[Location data for words and elements]
•••

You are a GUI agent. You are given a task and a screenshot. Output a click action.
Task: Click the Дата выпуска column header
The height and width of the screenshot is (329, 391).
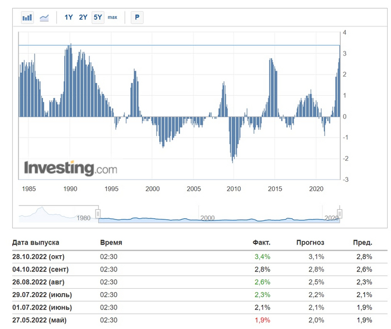tap(35, 243)
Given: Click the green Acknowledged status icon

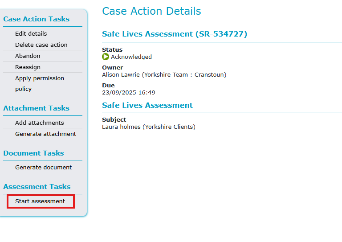Looking at the screenshot, I should tap(106, 57).
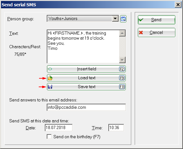Click the yellow folder Load text icon

point(50,78)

•••

Please print every line of the entries above word for word, leaving the pictures out.

CORRECT RESULT:
You are a GUI agent. You are given a task and a screenshot. Output a click action.
Task: Click the Дата выпуска column header
The height and width of the screenshot is (329, 391).
tap(35, 243)
Given: Click the green Acknowledged status icon

Looking at the screenshot, I should tap(106, 57).
Click the yellow folder Load text icon

point(50,78)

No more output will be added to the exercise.